- [WHAT THIS TASK INVOLVES] After locating the line that contains "1080x895 pixels. At", output that line and each one following it, exactly, to the end of the entries. No pictures.
### INPUT ###
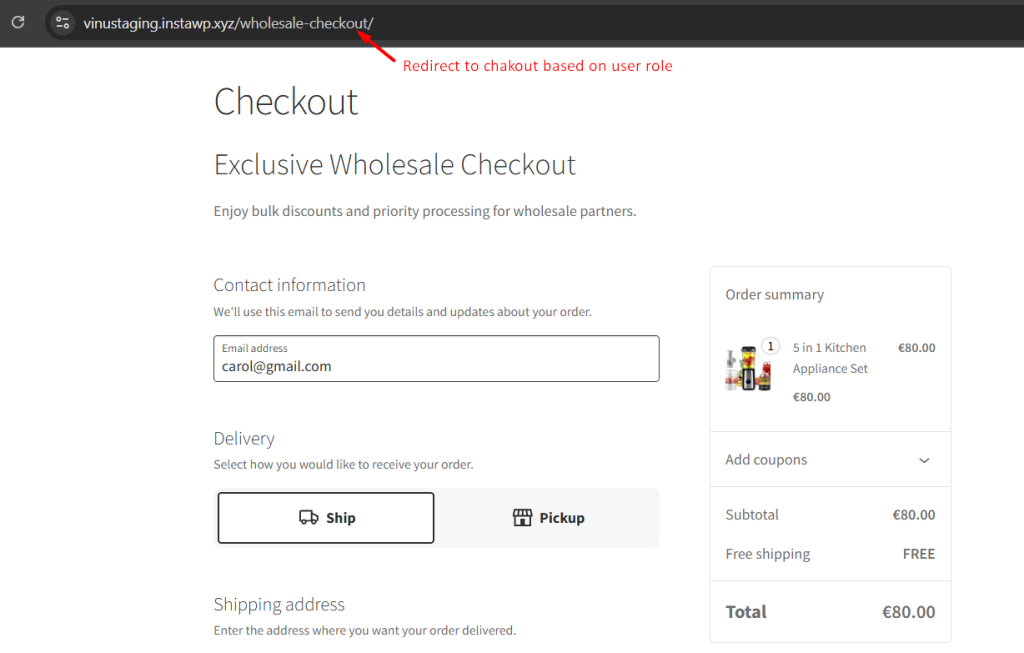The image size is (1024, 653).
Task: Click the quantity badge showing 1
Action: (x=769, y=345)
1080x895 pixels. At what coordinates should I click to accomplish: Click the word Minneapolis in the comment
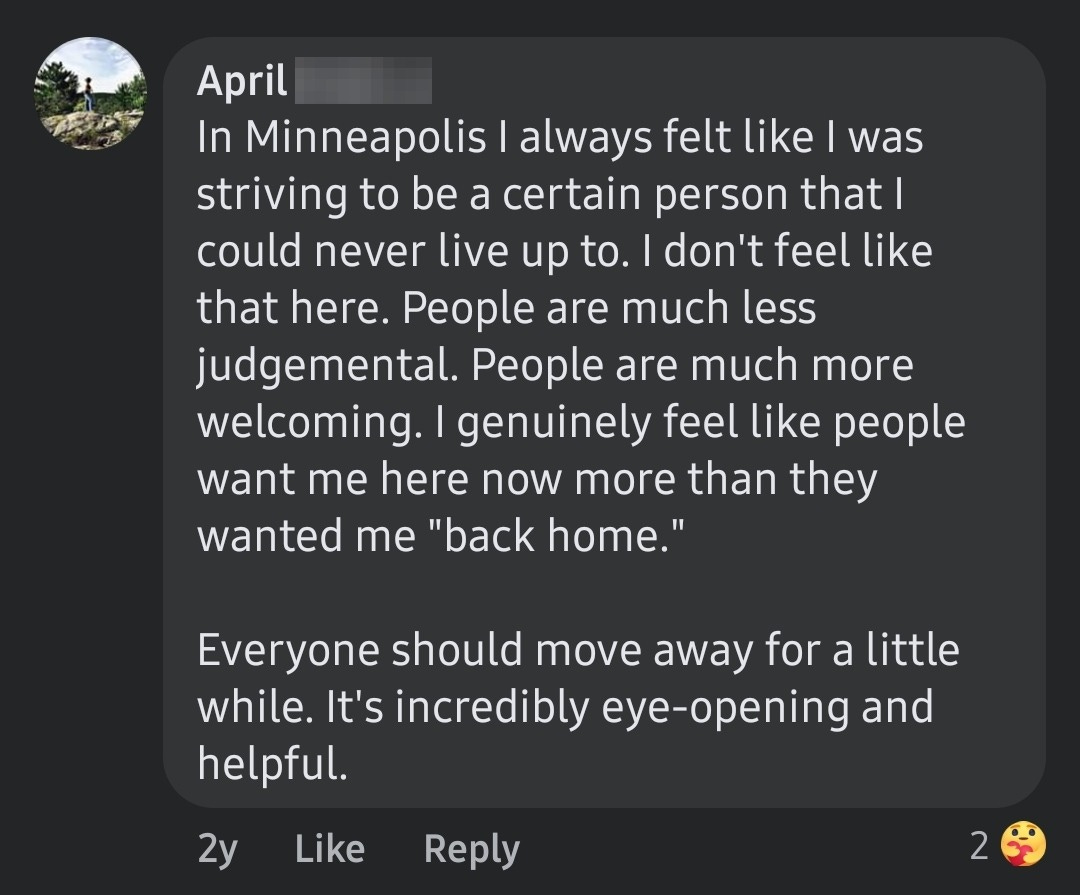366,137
###
- [REPLY TO THE TASK]
1080x895 pixels. At what coordinates should I click to accomplish: Click the word Minneapolis in the comment
366,137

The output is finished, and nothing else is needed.